Infermiera uccisa nell’androne, processo al via. Il pm: l’imputato voleva sposarla per la cittadinanza
Dolore, rabbia e choc questa mattina sono tornati a riaprire una ferita mai cicatrizzata e che oggi ha ripreso a sanguinare: quella del brutale omicidio di Rossella Nappini, l’infermiera uccisa il 4 settembre scorso nell’androne di uno stabile in zona Trionfale a Roma, per il quale ha preso il via il processo davanti alla Corte d’Assise: alla sbarra un quarantacinquenne di origini marocchine.

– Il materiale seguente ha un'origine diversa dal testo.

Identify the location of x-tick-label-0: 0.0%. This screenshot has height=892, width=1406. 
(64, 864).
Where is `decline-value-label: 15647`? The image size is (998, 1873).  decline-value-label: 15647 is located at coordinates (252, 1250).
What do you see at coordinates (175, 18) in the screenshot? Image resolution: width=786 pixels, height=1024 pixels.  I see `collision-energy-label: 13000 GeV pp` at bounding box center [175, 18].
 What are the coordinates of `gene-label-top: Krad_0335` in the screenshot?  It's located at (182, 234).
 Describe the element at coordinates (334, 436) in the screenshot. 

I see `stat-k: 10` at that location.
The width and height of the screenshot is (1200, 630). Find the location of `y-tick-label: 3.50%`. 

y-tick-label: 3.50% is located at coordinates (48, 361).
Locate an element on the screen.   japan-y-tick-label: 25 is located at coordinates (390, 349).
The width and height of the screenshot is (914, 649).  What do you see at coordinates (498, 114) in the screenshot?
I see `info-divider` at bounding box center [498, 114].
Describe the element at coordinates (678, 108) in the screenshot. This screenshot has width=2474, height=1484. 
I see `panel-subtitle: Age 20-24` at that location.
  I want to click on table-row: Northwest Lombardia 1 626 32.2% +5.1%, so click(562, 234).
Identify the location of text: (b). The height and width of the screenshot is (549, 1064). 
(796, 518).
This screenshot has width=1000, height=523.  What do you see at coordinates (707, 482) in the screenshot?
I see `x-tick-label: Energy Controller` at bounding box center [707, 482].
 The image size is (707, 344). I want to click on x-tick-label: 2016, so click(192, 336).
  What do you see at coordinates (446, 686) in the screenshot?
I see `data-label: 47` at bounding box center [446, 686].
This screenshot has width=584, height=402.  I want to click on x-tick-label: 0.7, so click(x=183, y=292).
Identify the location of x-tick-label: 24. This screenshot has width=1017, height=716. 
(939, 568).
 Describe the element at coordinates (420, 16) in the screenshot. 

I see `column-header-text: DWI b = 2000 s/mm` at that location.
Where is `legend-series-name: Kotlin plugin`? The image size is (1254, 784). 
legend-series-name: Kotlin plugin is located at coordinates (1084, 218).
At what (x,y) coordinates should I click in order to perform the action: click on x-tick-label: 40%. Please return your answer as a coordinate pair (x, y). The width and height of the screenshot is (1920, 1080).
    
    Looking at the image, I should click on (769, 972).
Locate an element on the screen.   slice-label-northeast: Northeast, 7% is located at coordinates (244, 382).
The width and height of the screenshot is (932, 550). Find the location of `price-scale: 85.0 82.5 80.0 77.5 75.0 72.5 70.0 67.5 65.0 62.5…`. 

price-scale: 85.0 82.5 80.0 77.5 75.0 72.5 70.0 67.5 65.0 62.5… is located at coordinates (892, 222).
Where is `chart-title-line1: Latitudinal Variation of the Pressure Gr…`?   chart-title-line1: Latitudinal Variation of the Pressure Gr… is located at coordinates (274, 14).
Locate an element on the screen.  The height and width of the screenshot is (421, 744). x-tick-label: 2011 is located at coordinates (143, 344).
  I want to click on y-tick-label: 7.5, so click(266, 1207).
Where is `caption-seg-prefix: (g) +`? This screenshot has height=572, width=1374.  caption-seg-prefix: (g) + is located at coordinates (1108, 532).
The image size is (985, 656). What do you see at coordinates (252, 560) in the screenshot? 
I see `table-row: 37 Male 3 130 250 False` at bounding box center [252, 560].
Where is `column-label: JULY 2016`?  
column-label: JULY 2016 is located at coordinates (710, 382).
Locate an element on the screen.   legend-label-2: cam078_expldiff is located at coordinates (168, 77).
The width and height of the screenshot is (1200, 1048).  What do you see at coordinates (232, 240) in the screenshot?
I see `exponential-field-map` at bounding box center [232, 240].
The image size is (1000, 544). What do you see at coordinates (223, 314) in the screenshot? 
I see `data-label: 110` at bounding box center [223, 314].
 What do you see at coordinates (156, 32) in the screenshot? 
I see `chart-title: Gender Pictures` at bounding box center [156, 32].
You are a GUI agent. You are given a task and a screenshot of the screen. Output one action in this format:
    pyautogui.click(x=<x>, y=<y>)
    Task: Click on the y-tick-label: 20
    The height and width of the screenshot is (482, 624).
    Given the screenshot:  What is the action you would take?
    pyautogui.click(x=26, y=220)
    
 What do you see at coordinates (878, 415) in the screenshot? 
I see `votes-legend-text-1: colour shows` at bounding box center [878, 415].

Roma, al via il processo per l’omicidio di Rossella Nappini, l’infermiera uccisa a coltellate nell’androne
L’imputato è Adil Harrati, quarantacinquenne magrebino, per il quale la Procura ha chiesto e ottenuto il giudizio immediato. Nei suoi confronti la pm Claudia Alberti contesta l’omicidio aggravato dalla premeditazione e dall’avere agito per motivi abbietti e futili, con crudeltà contro una persona «a cui era legato da relazione affettiva cessata». Un delitto che di sicuro è stato particolarmente efferato: la vittima, una 52enne che lavorava come infermiera all’Ospedale San Filippo Neri di Roma, ed abitava al quartiere Trionfale insieme alla madre, era rientrata dalla spesa quando ha trovato il killer ad attenderla.
Un omicidio efferato: l’infermiera sorpresa alle spalle e uccisa nell’androne con 56 coltellate
E come sottolineato dalle accuse del pm, l’uomo non ha avuto pietà. Nessuna remora dettata dal vissuto e dal legame affettivo che c’era stato con la vittima: ha aspettato che rincasasse e l’ha colpita, alle spalle, con una serie di coltellate alla schiena. Poi, ha infierito con fendenti sul collo. Sull’addome. E sulle braccia. Colpi che hanno ferito a morte Rossella Nappini, finita con cinquantasei coltellate sferrate in varie parti del corpo, colpendo punti vitali.
Il pm contesta motivi abietti e futili e la premeditazione
Non solo la dinamica omicidiaria: anche il movente è sconcertante. «L’imputato sperava nel proseguimento della relazione. Si era ipotizzato un matrimonio che consentisse la regolarizzazione della posizione. La chiusura della relazione, e dunque la vanificazione dell’intento dell’Harrati, è stato uno dei motivi dell’omicidio: un delitto commesso con 56 coltellate», ha spiegato la pm ripercorrendo la vicenda in aula, e replicando alla difesa dell’imputato sul punto delle aggravanti dei motivi abietti e futili e della crudeltà.
“L’imputato voleva il matrimonio per diventare regolare”
Nel processo sono stati ammessi come parti civili i figli, la mamma e la sorella della vittima, e l’associazione Insieme a Marianna, rappresentata dall’avvocato Licia D’Amico, e l’associazione italiana vittime vulnerabili di reato. «Vogliamo il massimo della pena», hanno detto i familiari al termine dell’udienza. La prossima è fissata per il 29 maggio, quando verranno sentiti in aula gli investigatori della Squadra Mobile che hanno condotto le indagini.